The Fighting

The Fighting

At a follow up appointment at the Dentist this morning the receptionist came to ask me if they were both mine. I asked why, and she said that they were getting along so well and playing so nicely  she thought maybe they were friends. (Clearly a fellow mom).

Was She Really Talking About My Kids?

At that point I actually considered the fact that maybe there were other children waiting with her in the waiting area as surely she couldn’t be talking about my two!

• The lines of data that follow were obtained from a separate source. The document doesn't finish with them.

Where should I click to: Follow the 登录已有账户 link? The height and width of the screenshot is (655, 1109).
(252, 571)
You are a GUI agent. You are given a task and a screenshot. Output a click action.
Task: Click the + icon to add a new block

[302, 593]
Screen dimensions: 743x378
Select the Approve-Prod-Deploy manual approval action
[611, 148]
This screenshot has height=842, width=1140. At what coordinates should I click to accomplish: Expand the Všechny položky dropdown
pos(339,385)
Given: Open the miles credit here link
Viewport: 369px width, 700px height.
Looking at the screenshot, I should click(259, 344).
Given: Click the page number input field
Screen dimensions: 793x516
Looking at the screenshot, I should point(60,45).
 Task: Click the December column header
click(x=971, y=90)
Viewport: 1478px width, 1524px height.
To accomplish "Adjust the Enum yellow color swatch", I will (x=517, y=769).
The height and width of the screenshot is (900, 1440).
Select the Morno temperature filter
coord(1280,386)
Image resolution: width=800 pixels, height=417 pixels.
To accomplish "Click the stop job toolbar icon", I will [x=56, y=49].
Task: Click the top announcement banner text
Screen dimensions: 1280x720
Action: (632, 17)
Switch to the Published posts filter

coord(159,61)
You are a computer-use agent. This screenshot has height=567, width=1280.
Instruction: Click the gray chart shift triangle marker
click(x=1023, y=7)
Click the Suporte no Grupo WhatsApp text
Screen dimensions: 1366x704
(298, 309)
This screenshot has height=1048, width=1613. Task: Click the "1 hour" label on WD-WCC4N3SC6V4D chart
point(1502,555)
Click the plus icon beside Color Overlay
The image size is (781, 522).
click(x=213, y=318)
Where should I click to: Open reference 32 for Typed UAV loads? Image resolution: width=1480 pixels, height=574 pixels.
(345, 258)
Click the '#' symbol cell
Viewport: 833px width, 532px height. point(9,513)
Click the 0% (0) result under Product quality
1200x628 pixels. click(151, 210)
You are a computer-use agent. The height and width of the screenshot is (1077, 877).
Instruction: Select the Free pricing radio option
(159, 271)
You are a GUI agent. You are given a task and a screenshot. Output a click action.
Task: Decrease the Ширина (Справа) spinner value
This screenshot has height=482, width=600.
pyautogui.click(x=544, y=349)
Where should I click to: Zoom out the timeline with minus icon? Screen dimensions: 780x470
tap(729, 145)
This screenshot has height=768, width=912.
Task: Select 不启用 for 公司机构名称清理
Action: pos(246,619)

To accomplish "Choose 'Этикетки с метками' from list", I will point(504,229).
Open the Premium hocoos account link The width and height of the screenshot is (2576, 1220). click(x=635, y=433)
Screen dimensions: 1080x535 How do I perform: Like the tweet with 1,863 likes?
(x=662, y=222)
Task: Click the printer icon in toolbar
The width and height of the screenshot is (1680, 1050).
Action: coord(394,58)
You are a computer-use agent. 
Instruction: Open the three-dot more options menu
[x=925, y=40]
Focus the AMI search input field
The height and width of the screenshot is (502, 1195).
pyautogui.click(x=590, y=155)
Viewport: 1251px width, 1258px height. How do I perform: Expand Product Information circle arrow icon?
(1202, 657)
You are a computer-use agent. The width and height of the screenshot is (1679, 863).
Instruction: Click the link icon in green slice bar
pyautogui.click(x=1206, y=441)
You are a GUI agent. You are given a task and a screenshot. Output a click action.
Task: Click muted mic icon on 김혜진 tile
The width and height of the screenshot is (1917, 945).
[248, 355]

Maybe it was the hysterical screaming from me in the car the entire five minute drive from home to the dentist rooms where I threatened them to within an inch of their lives that if they embarrassed me at the Dentist I was going to throw away their Stikeez collection, cancel the beach holiday and tell Father Christmas.

Why do I have to turn into a raging screaming lunatic before anyone hears me!?!

I have to say that I am sick to death of their fighting! Everything is a blady competition. Everything!

Sibling Rivalry Joke - Fighting Kids

I’m not going to take one side over the other either, they are both to blame. The constant teasing, snatching, attention seeking, competitive arguing and “me first” is seriously wearing me down and we’re only two weeks into the school holiday with another five to go.


This picture I found on Pinterest is the EXACT reason I rearranged the sofas in the lounge yesterday. They now have to share a two-seater or sit off center from the TV – heaven forbid!

Kids Fighting over the sofa
Their constant bickering is the ONLY reason I am dreading our upcoming Road Trips! Trapped in a car with them for six hours at a time hearing:

  • “Give me that”;
  • “that’s mine”;
  • “mom, she took my toy”;
  • “mommy, she’s touching me”;
  • “mom, she’s looking at me”;
  • “mommy, she’s looking out my window” (I shit you not!);
  • “moooom, she won’t share with me!” 

Mom Of The Year

Judge me all you like but yesterday I stopped their fight and offered to get them a stick each ‘so they can do it properly’. They looked at me blankly and then turned back to each other … and carried on fighting!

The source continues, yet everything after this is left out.